I personally really like darker topics, fiction should be able to cover any type ground, imo. I mean, what better way to explore your own emotions than within the controlled realm of a story? In the US taboo stuff runs along the lines of being (In my experience):
- Certain mental illnesses
Death/murder and nonsensical violence in media is more accepted, sometimes not even questioned, or even glorified. But man, if you add in one of the things I listed above, people get on your ass! I can see how some of these things can be touchy for a lot of people, as sad as it is rape and abuse hit really close to home for many folks, either being friends and family members of victims or victims themselves. My work did a survey not too long ago relating to this, out of the thousands of us 9 out of 10 was, or knows someone who was a victim of abuse and/or sexual assault. While exploring such topics in fiction can be cathartic for some, not everyone is alright with reliving the events.
Mental illness has classically been villainize, either used to make a character look stupid, insane, or evil. While we as a species are getting better, mental health still isn't given the best treatment. Anymore people like sweeping it under the rug, or using it as a cheap sympathy cash-in. (like how illnesses like cancer gets used as sympathy fodder) The subject is normally considered taboo because people just don't like talking or even thinking about it, mental health is a very personal, and most don't like making themselves that vulnerable to others. Even denying possibly seriously mental instabilities themselves.

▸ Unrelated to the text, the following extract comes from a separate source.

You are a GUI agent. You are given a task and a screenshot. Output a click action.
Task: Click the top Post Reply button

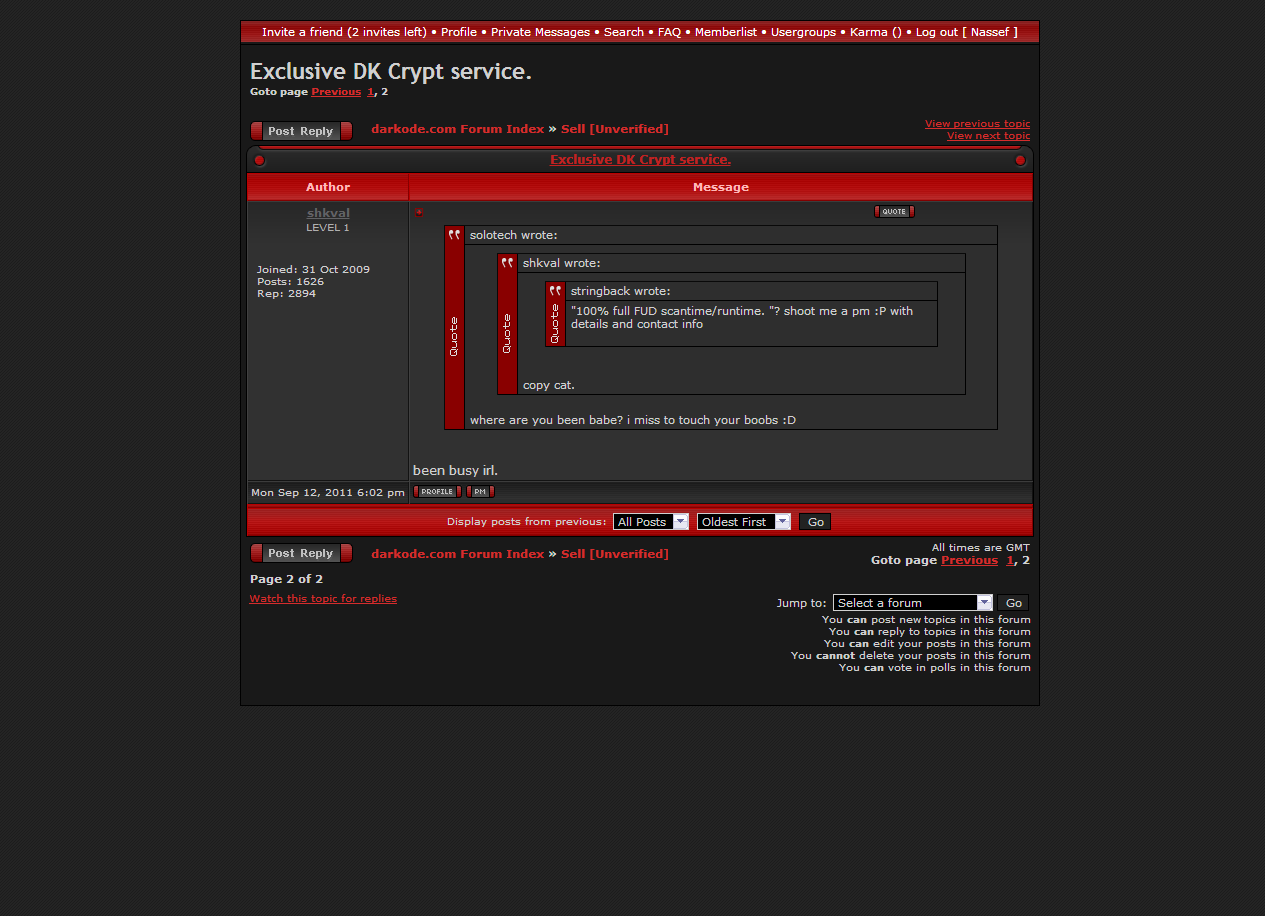click(x=301, y=131)
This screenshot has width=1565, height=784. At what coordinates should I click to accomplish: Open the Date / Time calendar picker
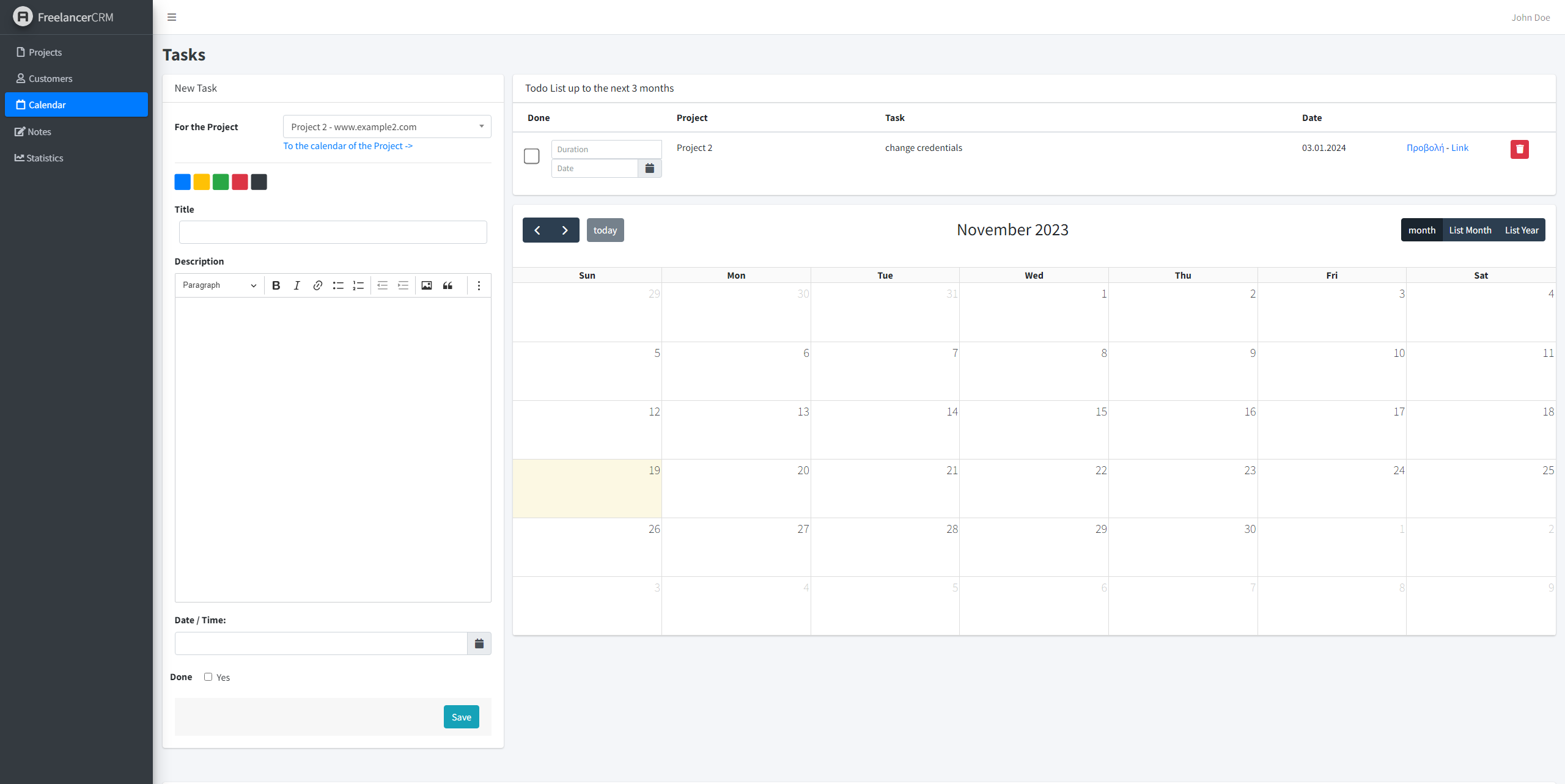click(x=479, y=643)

My dad is a good example of this, he shows very obvious signs of Narcissistic Personality Disorder, but refuses to acknowledge or even discuss the possibility of him having any mental problems. Not just because he's a boomer, and was raised that it's bad, but because it's extremely uncomfortable. (and, you know, the disorder)

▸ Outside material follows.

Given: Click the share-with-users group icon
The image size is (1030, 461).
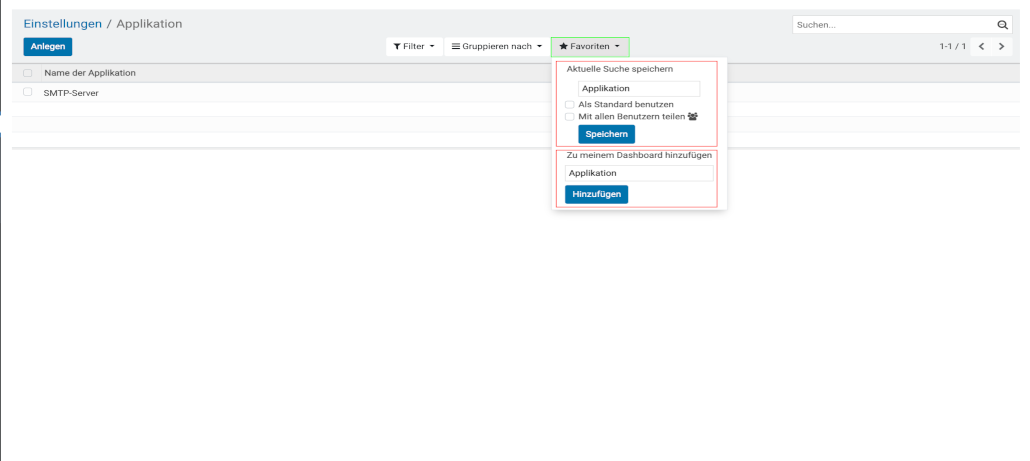Looking at the screenshot, I should pos(690,117).
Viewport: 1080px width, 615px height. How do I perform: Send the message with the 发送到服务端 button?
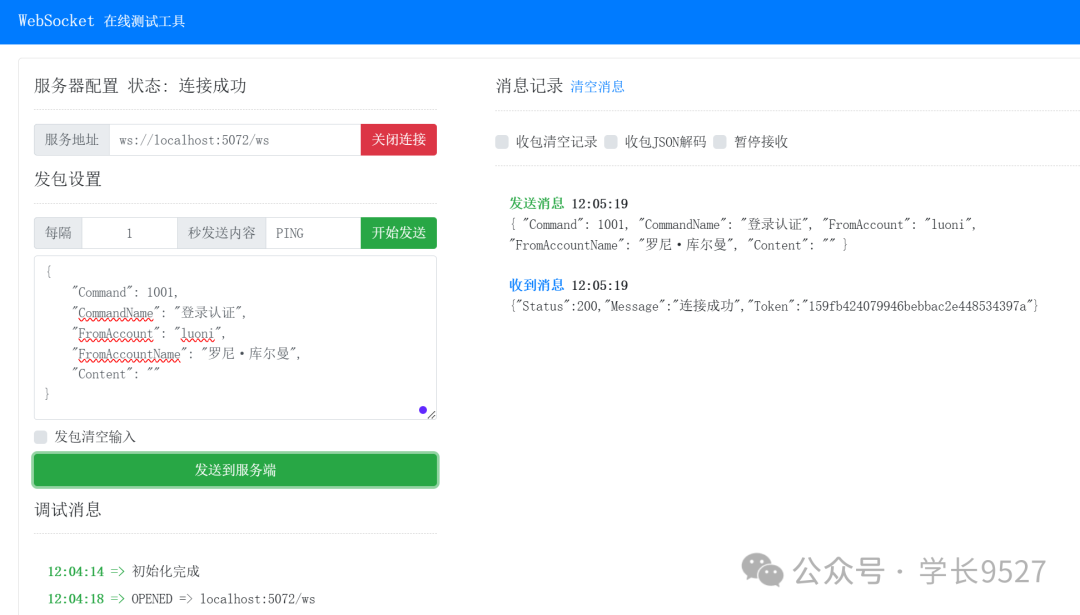[x=235, y=470]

Also mental health is still treated like a joke for a lot of people who just can't wrap their heads around it. My mom used to think you only got help if you were "crazy", as she put it. When she learned my uncle sought help for anger issues, possibly brought on by depression, she learned to take it more seriously.
Religion? Well, the US being an Theist evangelical country, there's a lot of feelings surrounding the inclusion of it in fiction. It doesn't help that works including this subject are either chick tracts or horror fictions where religious people are depicted as dumb monsters, or calculating murderers... or how people on both sides of the fence just blow this up in the worst way possible.
Race? Yeah, if you've schooled yourself on US history you can probably guess why this subject is taboo.
Suicide is similar to the mental health thing. It's an uncomfortable subject to talk about, usually leaving friends and family confused, and distressed.
Communities such as most of Tumblr, and the queer community kinda demonize the use of taboo subjects. Like, the very existence of something problematic being a work of fiction about queer characters is unspeakable! I'm kind of a douchebag contrarian, so I love tackling dark subjects not only because it's my personal preference, but because I've been told not to do so. I feel like they need to be discussed more, so I don't just have darker topics in my comic, I made them a major focal point. I don't care if people like it or not.
I will say, though. Research is soooo important if your going to use something that is so subjectively experienced, and in need to be taken seriously. My story focuses on mental health, abuse, some queerphobia, and will be touching on sexual assault later on. Before starting my comic I talked to people willing to discuss their experiences, therapists and psychologists about the medical side as well as their encounters with people suffering from the issues I'm working with (The HIPPA friendly version, of course), I watched videos, read research papers. Knowing the technical and personal side is incredible important. Getting the opposing pov, and the psychology behind that mindset is helpful too!
Even now I'm always learning new things and experiences from people. Also there is no real way to avoid causing problems, even the most respectful works covering dark topics can be taken badly or be seen as edgelord trash.